Valerie Fioravanti is the author of the linked collection of Brooklyn stories Garbage Night at the Opera from BkMk Press, winner of the Chandra Prize for Short Fiction. She is the founder of Stories on Stage Sacramento and a private writing coach. “Loud Love,” which won the Tillie Olsen Short Story Award, appears in her second (unpublished) collection Bridge & Tunnel. Fioravanti is currently hard at work on one of three in-progress novels (hangs head in shame).
Leah Daugherty will read “Loud Love” by Valerie Fioravanti. Daugherty is pleased to be making her debut at Stories on Stage. She was last seen onstage playing #8 in The Wolvesat Capital Stage. Daugherty is a proud alumna of both UC Davis, where she studied English and theatre, and the Capital Stage Apprenticeship Program. Since then she’s been a regular at the Davis Shakespeare Festival and Big Idea Theatre. She is very grateful for this opportunity and to her tribe for their support.

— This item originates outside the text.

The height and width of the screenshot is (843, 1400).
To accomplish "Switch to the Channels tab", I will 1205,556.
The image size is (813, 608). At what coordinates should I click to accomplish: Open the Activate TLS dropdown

Michael David Lukas has been a Fulbright Scholar in Turkey, a night-shift proofreader in Tel Aviv, and a waiter at the Bread Loaf Writers’ Conference in Vermont. Translated into more than a dozen languages, his first novel, The Oracle of Stamboul, was a finalist for the California Book Award, the NCIBA Book of the Year Award, and the Harold U. Ribalow Prize. His second novel,The Last Watchman of Old Cairo, was published recently by Spiegel & Grau. A graduate of Brown University and the University of Maryland, he is a recipient of scholarships from the National Endowment for the Arts, Montalvo Arts Center, New York State Summer Writers’ Institute, Squaw Valley Community of Writers, and the Elizabeth George Foundation. His writing has appeared in The New York Times, Wall Street Journal, Slate, National Geographic Traveler, and Georgia Review. He lives in Oakland and teaches at San Francisco State University.
Matthew Abergel will read the excerpt from The Last Watchman of Old Cairo by Michael David Lukas. Abergel often performs at the Woodland Opera House Theatre, where he recently co-directed the world premiere of Prime Time for the Holidays, written by his husband, Bob Cooner. A former editor and community-college instructor, Abergel is the author of two books published by Simon & Schuster, and a play, Second-Best Bed, produced by Woodland Opera House in 2014. Currently he’s putting the finishing touches on a historical novel about King James. Long ago, he studied dramatic literature and directing as a grad student at the University of Chicago and Stanford. He’s tickled as pink as a marshmallow Peep to read for Stories on Stage.